INFORMATION GIVEN
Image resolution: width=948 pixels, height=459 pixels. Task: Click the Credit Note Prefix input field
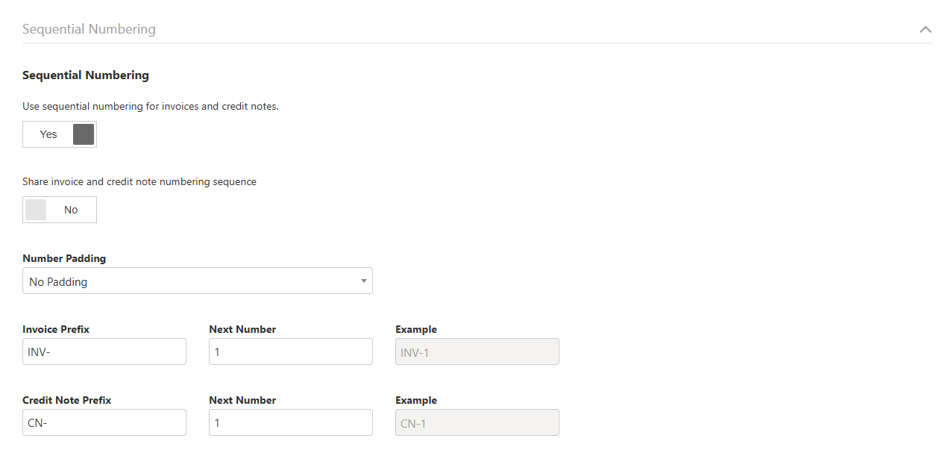(x=104, y=422)
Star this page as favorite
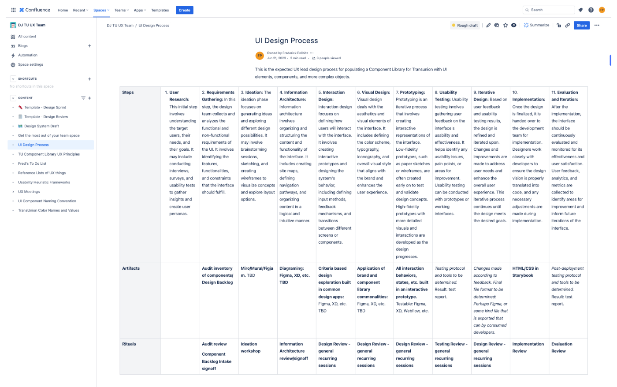Viewport: 617px width, 387px height. 505,26
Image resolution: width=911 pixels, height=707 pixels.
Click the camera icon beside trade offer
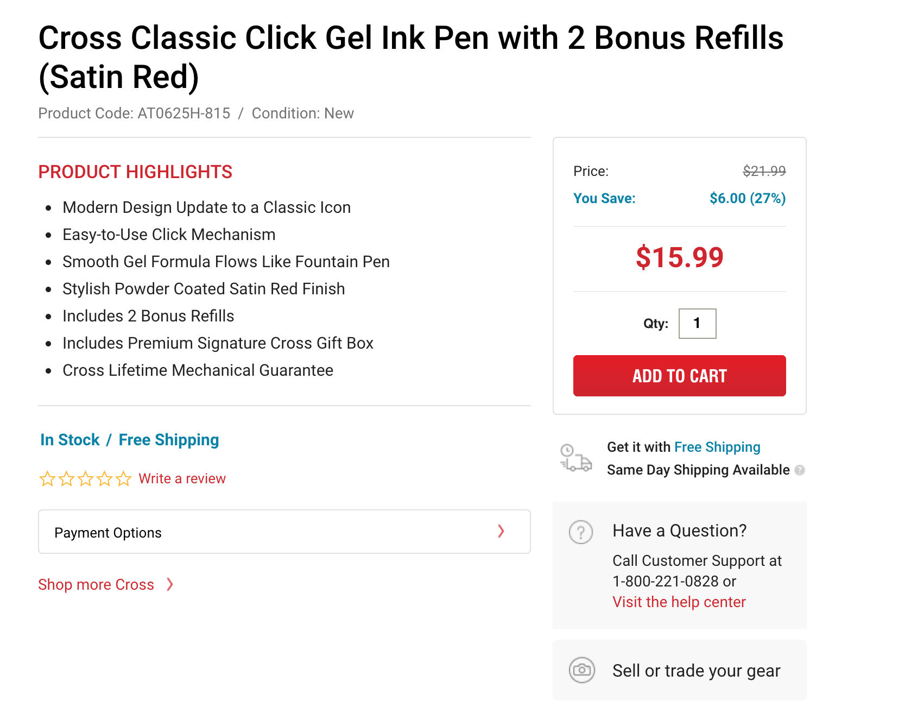pos(581,671)
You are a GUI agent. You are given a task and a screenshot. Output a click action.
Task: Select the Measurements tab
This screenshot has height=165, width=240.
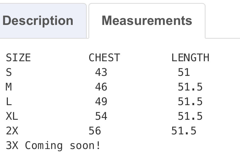pyautogui.click(x=147, y=21)
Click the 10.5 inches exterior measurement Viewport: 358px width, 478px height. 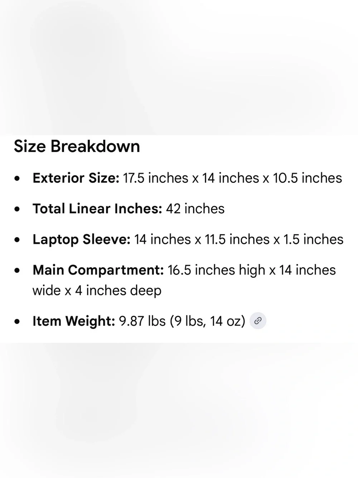[308, 178]
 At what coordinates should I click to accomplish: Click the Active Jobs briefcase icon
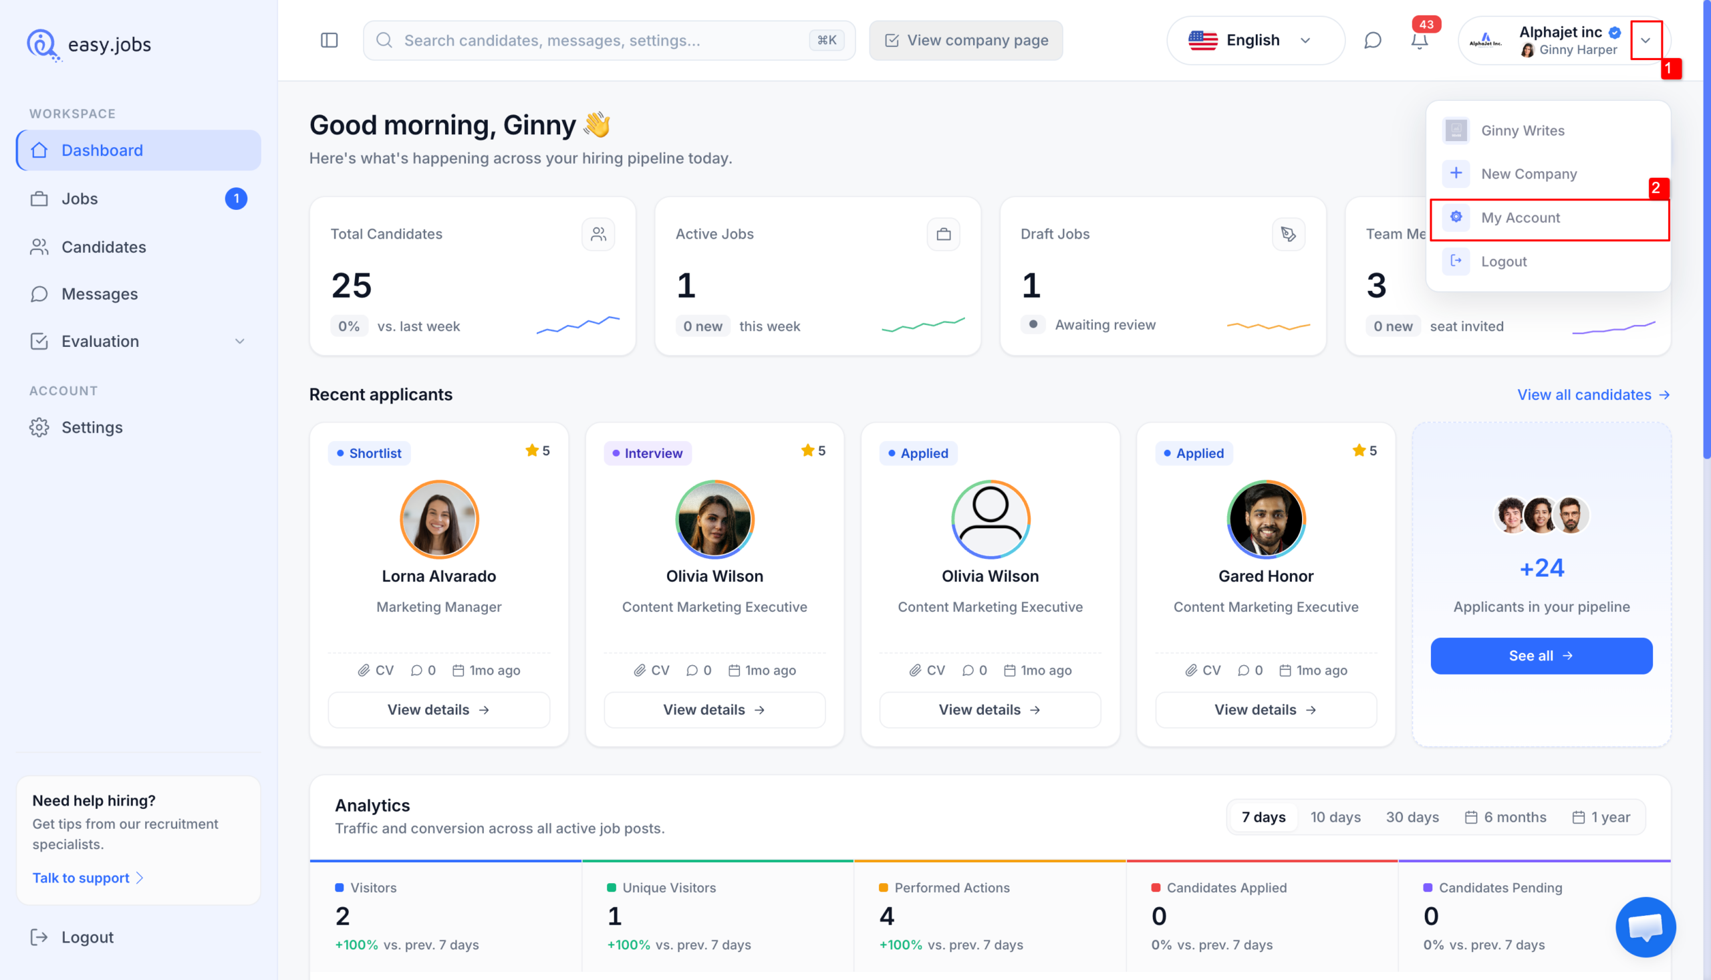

YOUR TASK
The reply should hold the lines from the top of the records through the line containing "You are a GUI", reproduced exactly, and no pictures.

EXERCISE OUTPUT
Image resolution: width=948 pixels, height=459 pixels. Task: Click the Credit Note Prefix input field
(x=104, y=422)
Star this page as favorite
Viewport: 617px width, 387px height. 505,26
Image resolution: width=911 pixels, height=707 pixels.
Click the camera icon beside trade offer
pos(581,671)
You are a GUI agent. You are given a task and a screenshot. Output a click action.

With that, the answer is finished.